Thu, Nov 14, 2019 - Page 2 News List

Diabetics, doctors do not see eye to eye, survey finds

By Lee I-chia  /  Staff reporter

Diabetics and their doctors might prioritize health concerns differently, which could affect medication and the prevention of complications, a survey released yesterday by the Taiwanese Association of Diabetes Educators showed.

The association released the survey on the eve of World Diabetes Day today.

The survey found that 64.8 percent of diabetics said controlling their blood sugar level is important for them, but 57 percent said they could not keep their hemoglobin A1c level under 7 percent — which is the target level for treatment — association president Tu Shih-te (杜思德) said.

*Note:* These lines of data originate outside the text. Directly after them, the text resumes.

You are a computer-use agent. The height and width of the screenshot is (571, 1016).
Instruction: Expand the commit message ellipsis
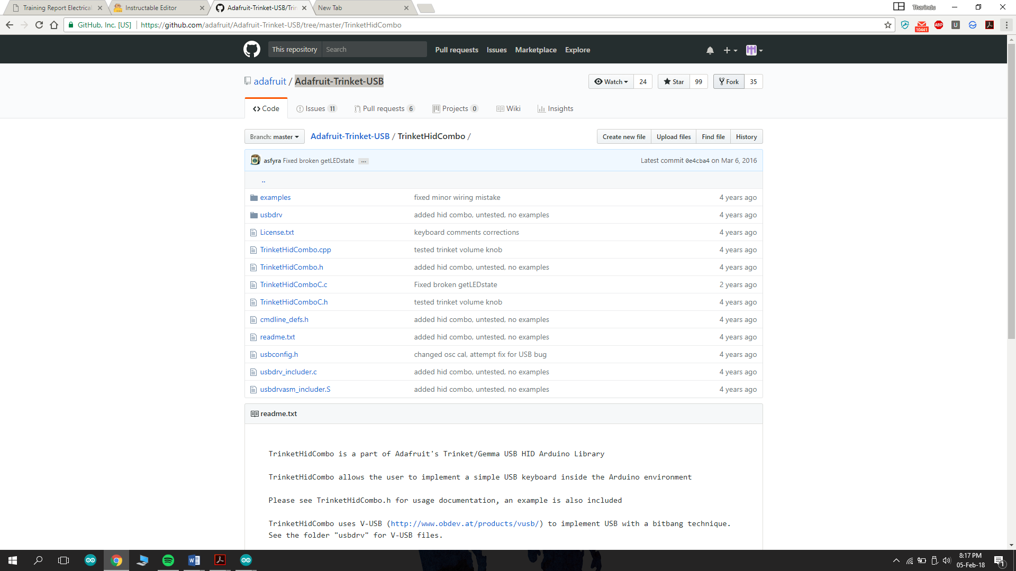coord(364,161)
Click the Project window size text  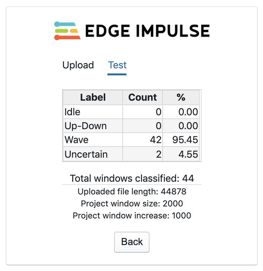[132, 204]
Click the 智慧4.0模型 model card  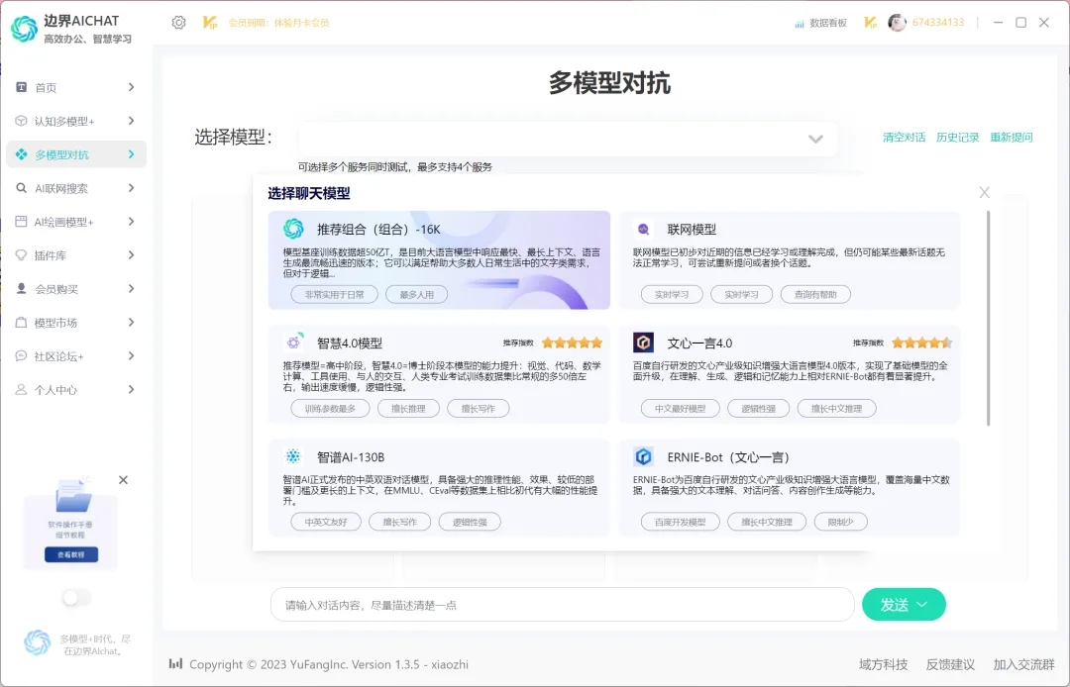coord(439,374)
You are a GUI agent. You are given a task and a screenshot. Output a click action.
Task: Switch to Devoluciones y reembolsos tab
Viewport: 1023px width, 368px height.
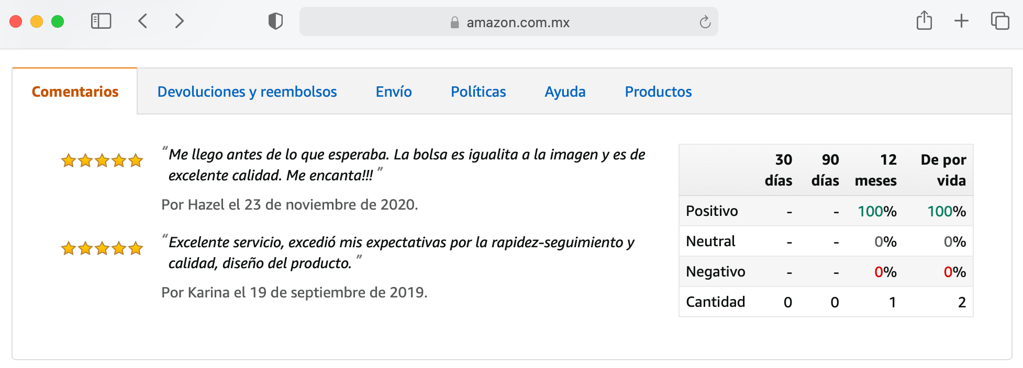(x=247, y=92)
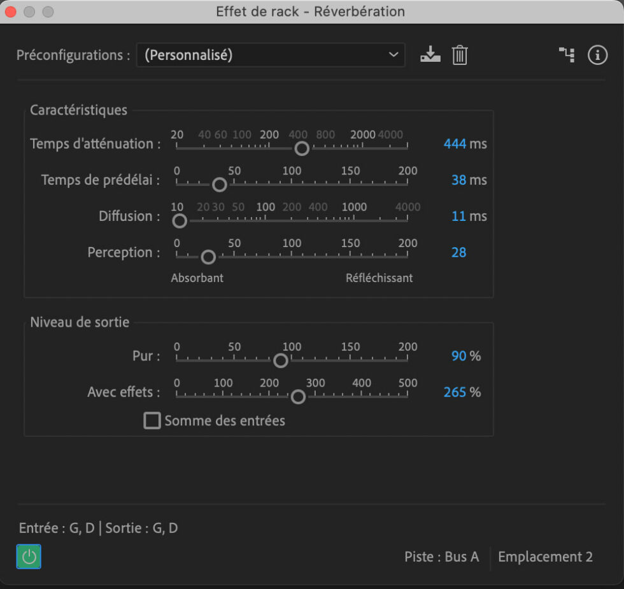
Task: Open the Préconfigurations dropdown
Action: tap(271, 55)
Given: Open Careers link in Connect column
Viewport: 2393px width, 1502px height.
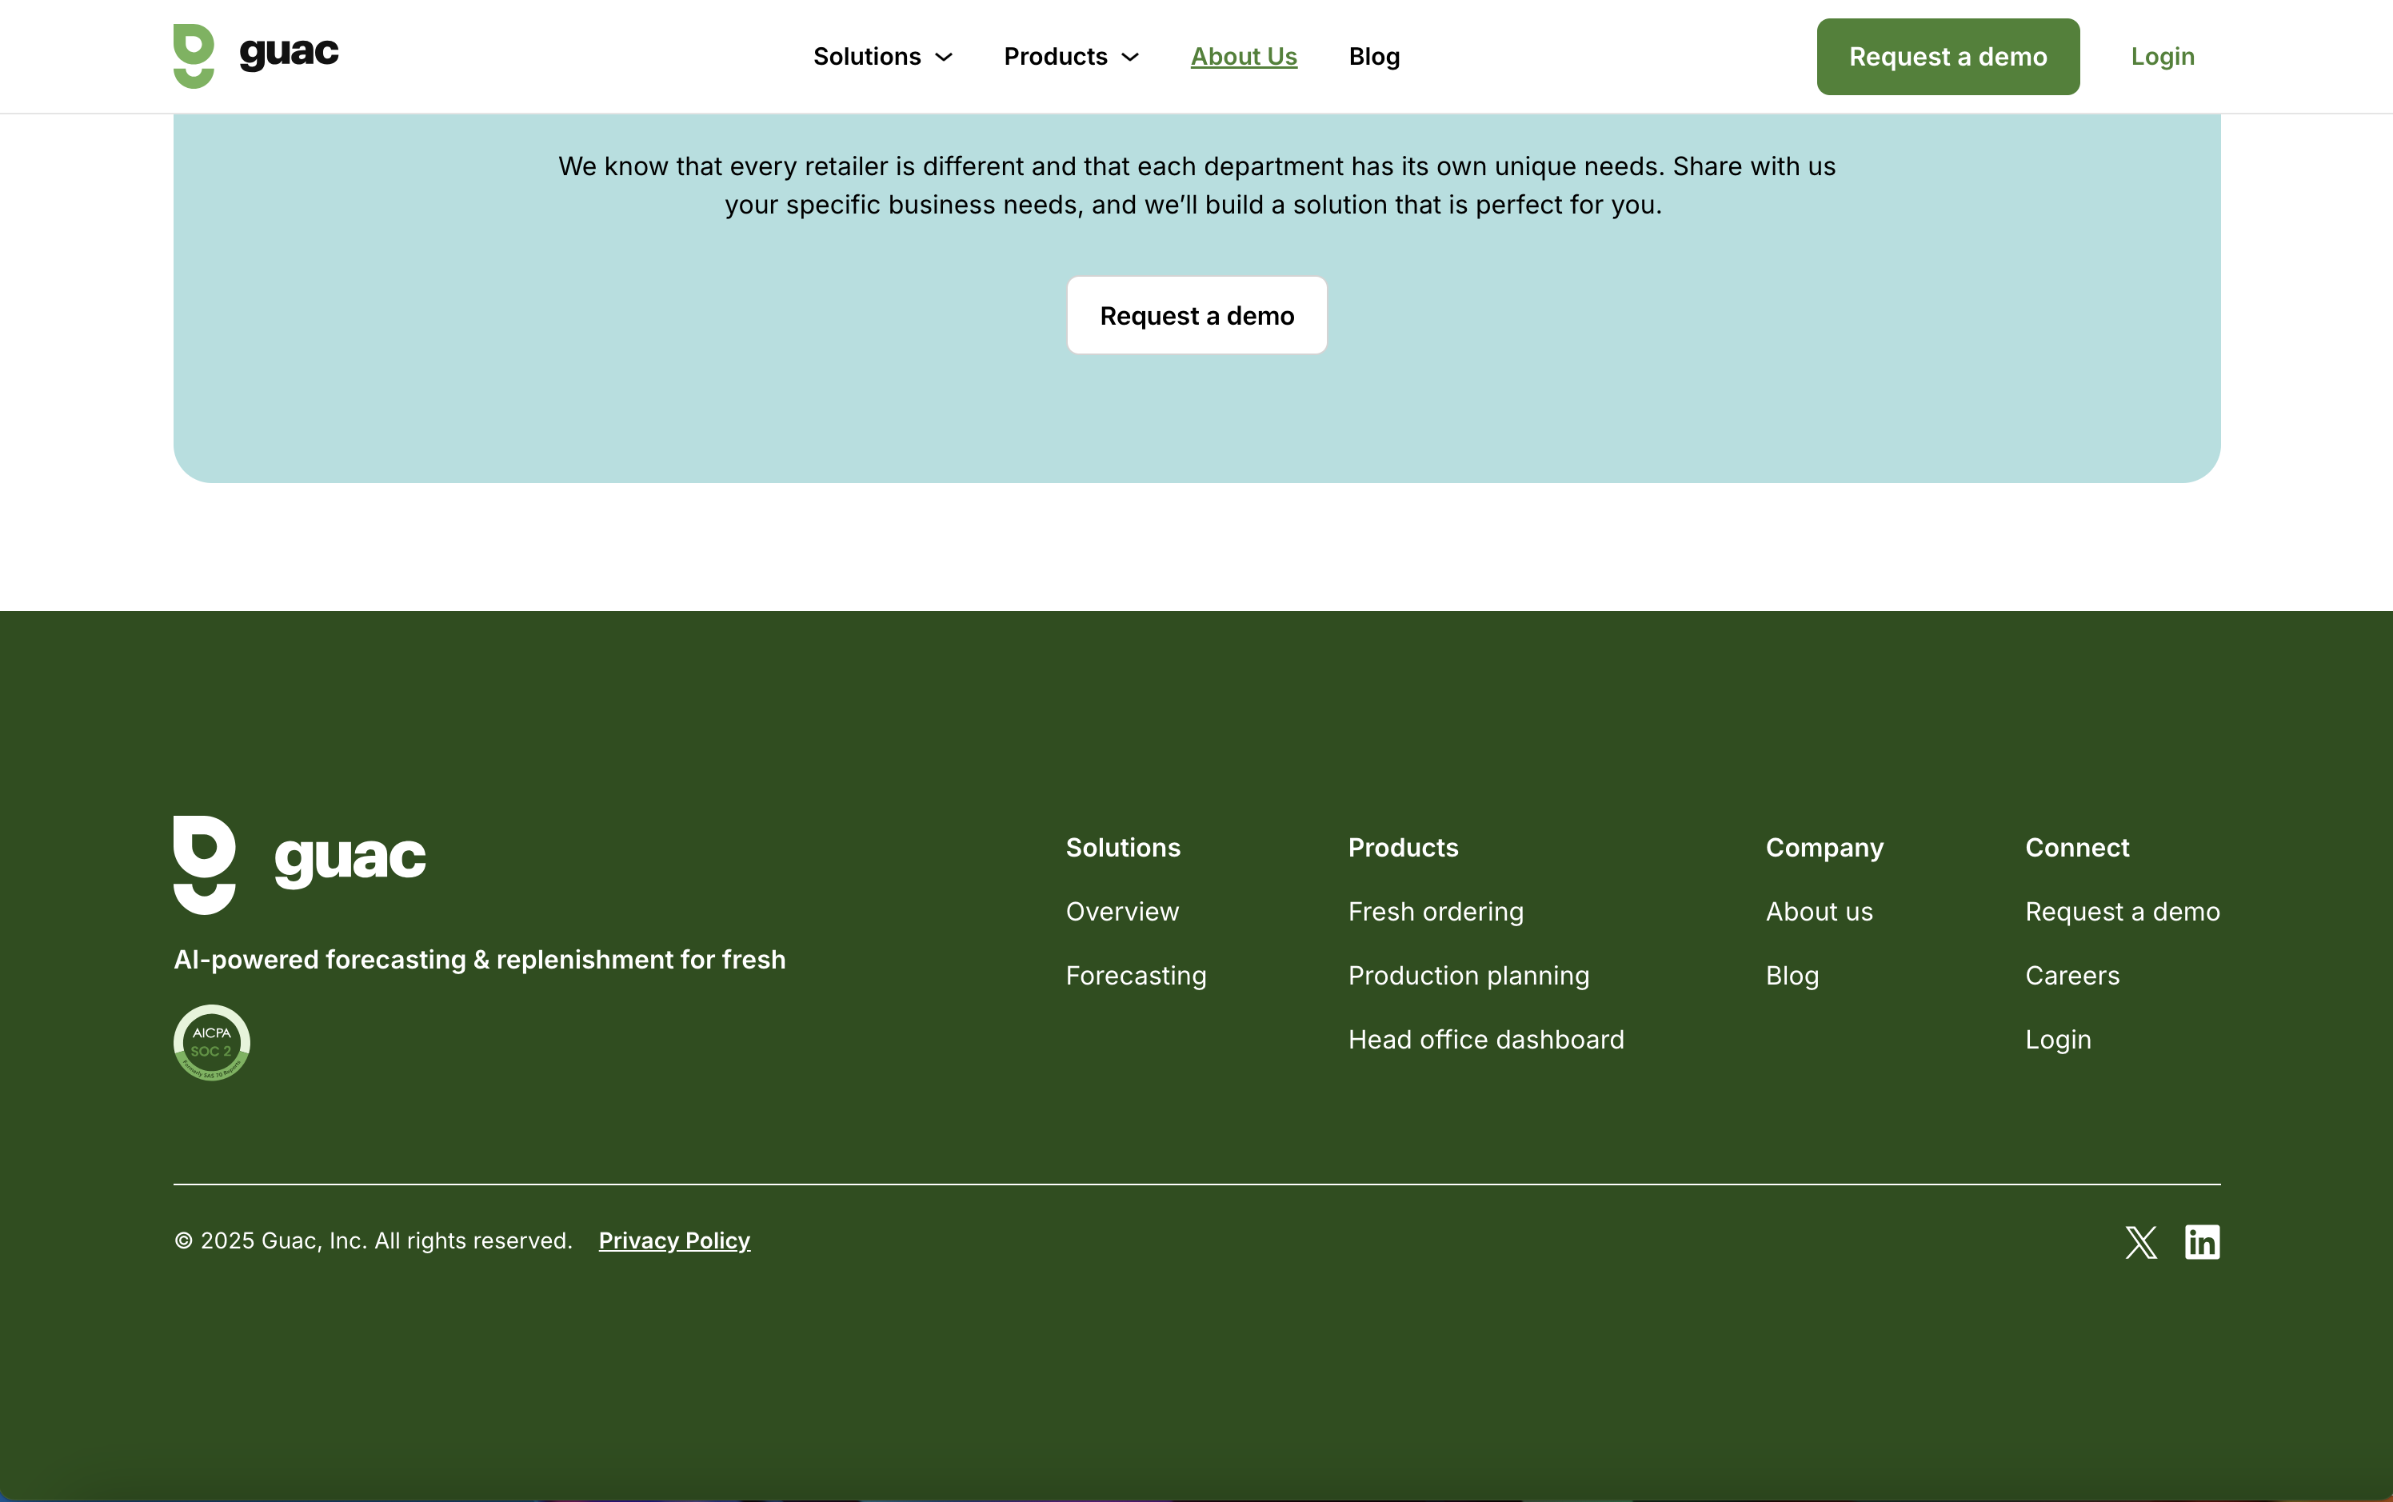Looking at the screenshot, I should pyautogui.click(x=2072, y=976).
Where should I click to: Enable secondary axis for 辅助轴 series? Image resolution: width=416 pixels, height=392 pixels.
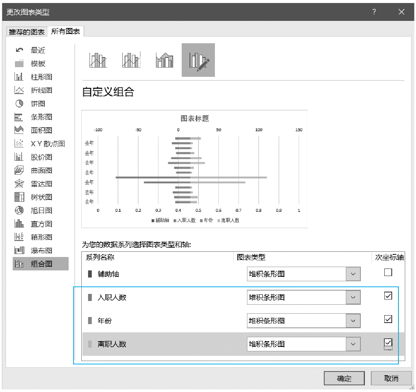(388, 273)
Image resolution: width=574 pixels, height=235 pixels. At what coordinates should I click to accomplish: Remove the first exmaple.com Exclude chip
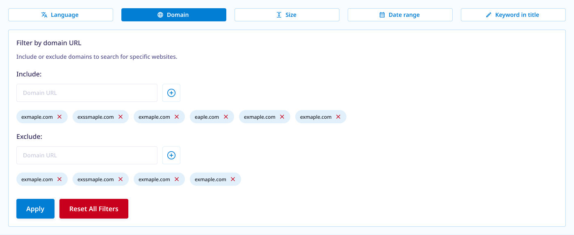59,179
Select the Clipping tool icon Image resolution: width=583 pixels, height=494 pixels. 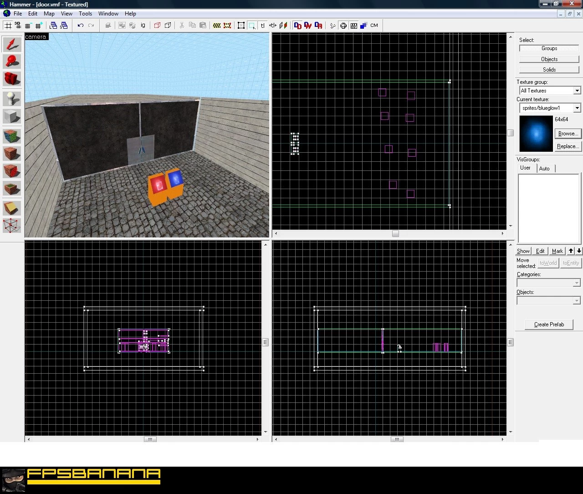click(x=12, y=208)

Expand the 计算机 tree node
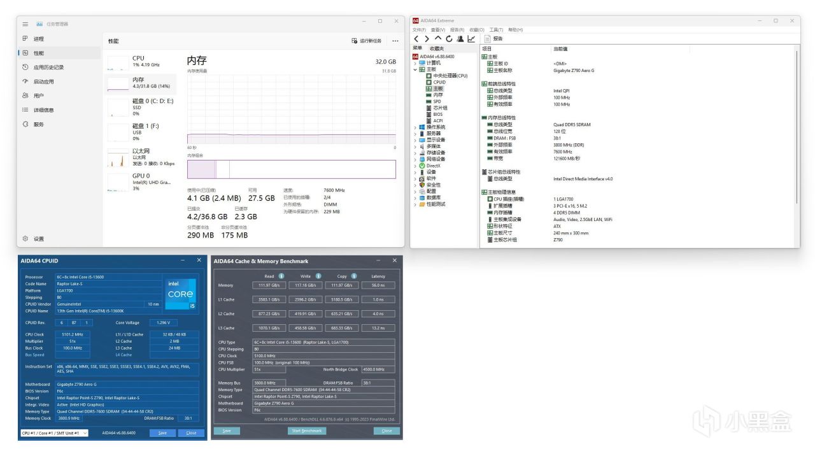click(x=415, y=63)
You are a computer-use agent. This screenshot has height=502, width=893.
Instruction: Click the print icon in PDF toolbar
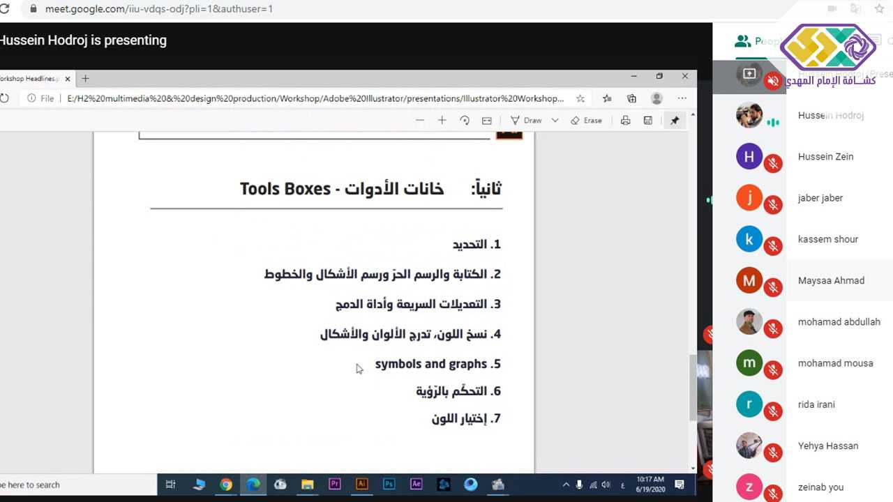pyautogui.click(x=625, y=121)
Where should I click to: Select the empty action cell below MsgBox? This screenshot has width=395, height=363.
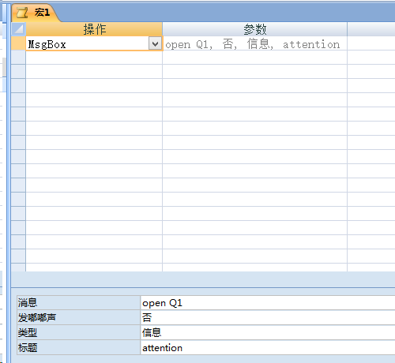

Having high blood sugar levels for extended periods can damage internal organs, blood vessels and nerves, and might lead to complications, Formosan Diabetes Care Foundation chief executive officer Tsai Shih-Tzer (蔡世澤) said.

However, extremely low blood sugar levels are not good either, as they can increase the risk of heart attack, he said, adding that people with diabetes need to regularly test their blood sugar level.

“Another finding is that while doctors are most concerned about preventing low blood sugar levels, cardiovascular disease and kidney disease, we found that many patients are more concerned about their quality of life, so they care most about diabetic retinopathy,” Tu said.

Many diabetics are most afraid of losing their vision or having their lower limbs amputated due to diabetes, he said.

They are also worried that their prescribed medicines or insulin injections might damage the liver or kidneys, so some diabetics stop taking them and switch to alternative food supplements, Tu said.

However, controlling blood sugar levels and taking medication are the best way to prevent organ damage and other complications, he said, adding that cardiovascular disease is the most common cause of death for diabetics.

Diabetics lack accurate knowledge about the disease, so the association encourages them to discuss their treatment with doctors and make decisions together to better control their blood sugar levels and prevent complications, Tu said.

The survey collected valid responses from 113 physicians in hospital metabolism departments and from 452 people with type 2 diabetes.